Dataset entries:
|---|
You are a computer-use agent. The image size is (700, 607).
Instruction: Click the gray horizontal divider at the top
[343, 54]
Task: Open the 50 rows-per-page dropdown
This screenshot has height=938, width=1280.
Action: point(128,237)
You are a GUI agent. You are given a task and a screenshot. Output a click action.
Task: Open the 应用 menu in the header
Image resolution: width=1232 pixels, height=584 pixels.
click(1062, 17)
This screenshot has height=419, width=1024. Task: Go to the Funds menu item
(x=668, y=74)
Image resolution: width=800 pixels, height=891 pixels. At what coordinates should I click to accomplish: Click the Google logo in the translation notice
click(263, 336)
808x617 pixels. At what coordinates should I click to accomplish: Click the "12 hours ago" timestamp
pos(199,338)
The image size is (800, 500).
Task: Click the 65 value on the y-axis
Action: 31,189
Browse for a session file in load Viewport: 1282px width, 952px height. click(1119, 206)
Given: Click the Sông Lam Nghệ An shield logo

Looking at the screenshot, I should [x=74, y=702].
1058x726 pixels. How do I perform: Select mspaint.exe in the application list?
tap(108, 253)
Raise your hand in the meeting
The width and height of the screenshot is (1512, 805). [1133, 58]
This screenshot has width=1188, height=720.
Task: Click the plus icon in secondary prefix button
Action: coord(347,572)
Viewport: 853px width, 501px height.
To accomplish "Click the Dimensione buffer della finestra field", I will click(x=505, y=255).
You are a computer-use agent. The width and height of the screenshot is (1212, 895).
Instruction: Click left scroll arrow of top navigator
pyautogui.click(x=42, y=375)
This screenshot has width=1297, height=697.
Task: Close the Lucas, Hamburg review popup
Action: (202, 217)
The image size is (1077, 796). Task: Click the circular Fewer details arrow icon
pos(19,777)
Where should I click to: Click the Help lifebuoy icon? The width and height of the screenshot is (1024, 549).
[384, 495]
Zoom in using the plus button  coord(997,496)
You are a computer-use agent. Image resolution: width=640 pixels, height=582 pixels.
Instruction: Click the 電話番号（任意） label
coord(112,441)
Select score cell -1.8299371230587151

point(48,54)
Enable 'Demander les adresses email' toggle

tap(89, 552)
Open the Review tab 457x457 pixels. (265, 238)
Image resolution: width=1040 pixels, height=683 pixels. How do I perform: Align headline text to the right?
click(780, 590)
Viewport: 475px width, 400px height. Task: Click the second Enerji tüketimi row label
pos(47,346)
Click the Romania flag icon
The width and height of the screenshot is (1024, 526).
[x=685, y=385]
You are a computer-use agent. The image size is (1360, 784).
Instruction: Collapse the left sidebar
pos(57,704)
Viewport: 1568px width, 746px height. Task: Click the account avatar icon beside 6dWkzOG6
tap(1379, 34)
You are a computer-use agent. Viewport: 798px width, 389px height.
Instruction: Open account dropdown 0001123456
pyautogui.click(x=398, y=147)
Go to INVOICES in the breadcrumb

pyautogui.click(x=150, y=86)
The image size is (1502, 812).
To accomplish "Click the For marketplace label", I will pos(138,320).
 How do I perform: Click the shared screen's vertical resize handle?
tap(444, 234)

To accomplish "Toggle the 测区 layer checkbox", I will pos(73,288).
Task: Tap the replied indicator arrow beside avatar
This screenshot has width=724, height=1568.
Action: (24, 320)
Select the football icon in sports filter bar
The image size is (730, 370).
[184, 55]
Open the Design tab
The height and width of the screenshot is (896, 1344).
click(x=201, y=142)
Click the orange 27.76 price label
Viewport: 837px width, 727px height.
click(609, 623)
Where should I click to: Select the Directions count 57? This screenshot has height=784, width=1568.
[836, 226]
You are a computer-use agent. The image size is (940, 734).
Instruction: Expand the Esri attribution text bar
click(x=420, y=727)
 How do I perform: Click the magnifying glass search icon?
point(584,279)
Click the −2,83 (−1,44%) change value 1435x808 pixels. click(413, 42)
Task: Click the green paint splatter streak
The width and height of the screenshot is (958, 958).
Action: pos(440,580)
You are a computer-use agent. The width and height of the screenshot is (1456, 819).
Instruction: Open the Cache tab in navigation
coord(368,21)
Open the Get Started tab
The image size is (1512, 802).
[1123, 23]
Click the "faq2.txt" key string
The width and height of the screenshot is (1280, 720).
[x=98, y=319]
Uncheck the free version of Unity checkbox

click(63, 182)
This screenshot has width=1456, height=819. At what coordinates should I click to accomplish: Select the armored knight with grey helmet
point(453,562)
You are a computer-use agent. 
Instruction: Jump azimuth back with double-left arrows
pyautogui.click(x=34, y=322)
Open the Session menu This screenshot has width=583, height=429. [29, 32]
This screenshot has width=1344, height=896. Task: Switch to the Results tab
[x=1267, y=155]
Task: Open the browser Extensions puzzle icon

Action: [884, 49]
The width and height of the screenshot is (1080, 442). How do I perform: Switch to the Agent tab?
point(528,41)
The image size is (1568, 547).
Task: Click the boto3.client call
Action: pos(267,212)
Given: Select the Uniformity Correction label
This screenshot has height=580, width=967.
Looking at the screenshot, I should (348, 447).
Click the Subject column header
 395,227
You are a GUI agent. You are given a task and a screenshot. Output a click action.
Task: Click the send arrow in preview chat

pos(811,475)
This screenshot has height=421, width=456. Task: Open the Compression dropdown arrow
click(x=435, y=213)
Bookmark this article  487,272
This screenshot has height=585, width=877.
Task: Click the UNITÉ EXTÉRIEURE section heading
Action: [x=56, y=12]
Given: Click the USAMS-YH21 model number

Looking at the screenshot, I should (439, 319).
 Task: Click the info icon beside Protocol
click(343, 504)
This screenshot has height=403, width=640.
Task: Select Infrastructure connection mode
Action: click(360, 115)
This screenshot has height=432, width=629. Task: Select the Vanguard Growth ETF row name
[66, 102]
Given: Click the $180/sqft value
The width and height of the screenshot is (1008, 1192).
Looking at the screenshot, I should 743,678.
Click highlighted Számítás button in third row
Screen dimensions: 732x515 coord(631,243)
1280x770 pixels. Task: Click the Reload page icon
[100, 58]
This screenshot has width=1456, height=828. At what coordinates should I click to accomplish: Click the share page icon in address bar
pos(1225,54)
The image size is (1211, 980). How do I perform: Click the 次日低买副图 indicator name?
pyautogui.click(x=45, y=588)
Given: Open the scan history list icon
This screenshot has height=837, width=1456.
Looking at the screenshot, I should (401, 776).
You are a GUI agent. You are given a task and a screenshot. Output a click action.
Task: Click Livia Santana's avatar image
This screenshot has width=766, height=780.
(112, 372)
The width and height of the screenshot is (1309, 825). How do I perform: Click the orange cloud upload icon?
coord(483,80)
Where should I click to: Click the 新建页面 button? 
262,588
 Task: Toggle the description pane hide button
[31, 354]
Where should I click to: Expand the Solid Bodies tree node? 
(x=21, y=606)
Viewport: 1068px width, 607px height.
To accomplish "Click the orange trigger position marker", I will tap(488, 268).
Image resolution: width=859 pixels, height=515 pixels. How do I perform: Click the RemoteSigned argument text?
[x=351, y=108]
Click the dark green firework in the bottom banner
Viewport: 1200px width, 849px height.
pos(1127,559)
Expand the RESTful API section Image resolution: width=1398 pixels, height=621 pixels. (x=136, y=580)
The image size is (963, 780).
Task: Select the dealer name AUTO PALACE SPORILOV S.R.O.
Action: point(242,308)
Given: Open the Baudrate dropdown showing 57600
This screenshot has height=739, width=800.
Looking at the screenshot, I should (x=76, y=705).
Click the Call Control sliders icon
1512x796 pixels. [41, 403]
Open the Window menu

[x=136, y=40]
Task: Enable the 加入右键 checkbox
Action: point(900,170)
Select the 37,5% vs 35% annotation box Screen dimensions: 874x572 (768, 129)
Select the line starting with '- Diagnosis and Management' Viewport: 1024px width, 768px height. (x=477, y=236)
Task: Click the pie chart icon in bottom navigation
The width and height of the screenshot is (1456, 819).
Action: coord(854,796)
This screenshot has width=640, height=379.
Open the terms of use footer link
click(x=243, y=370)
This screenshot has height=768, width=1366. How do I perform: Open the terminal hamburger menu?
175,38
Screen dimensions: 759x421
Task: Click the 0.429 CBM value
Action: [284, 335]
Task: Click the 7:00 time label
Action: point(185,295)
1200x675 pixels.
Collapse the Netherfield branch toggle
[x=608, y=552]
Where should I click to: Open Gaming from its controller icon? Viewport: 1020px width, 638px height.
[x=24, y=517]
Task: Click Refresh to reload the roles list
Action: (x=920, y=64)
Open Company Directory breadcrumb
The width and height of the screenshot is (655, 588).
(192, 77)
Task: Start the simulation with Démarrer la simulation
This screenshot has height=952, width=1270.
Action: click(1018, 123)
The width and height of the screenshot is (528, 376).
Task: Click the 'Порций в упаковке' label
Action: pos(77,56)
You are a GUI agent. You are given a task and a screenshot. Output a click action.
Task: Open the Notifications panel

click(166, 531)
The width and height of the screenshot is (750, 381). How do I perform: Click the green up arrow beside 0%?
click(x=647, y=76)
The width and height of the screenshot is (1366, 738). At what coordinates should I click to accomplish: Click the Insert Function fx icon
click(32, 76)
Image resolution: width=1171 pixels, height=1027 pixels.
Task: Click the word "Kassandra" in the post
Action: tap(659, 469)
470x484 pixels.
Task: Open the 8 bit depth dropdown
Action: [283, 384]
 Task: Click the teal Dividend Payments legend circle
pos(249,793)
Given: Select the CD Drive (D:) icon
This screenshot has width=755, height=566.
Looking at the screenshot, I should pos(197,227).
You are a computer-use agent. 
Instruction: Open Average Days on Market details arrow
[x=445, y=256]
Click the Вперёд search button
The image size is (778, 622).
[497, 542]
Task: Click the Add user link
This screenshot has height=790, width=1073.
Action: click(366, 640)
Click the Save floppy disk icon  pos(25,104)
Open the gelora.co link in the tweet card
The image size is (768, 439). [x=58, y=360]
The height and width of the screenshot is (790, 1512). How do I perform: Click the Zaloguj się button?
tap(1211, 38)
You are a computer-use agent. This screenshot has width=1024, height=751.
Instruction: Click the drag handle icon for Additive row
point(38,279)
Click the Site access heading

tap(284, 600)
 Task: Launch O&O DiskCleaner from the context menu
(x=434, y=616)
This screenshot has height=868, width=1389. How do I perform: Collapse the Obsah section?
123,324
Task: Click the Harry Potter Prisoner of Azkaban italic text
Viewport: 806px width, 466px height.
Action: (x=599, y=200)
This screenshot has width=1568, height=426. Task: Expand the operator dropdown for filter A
|---|
• _Work to be completed_
Filter these records, keeping every line where the word "will" occurs.

• _Response below_
To accomplish "Click the Dimensione buffer della finestra field", I will click(x=505, y=255).
To accomplish "Click the For marketplace label", I will pos(138,320).
To accomplish "Toggle the 测区 layer checkbox", I will pos(73,288).
To accomplish "Click the orange trigger position marker", I will tap(488, 268).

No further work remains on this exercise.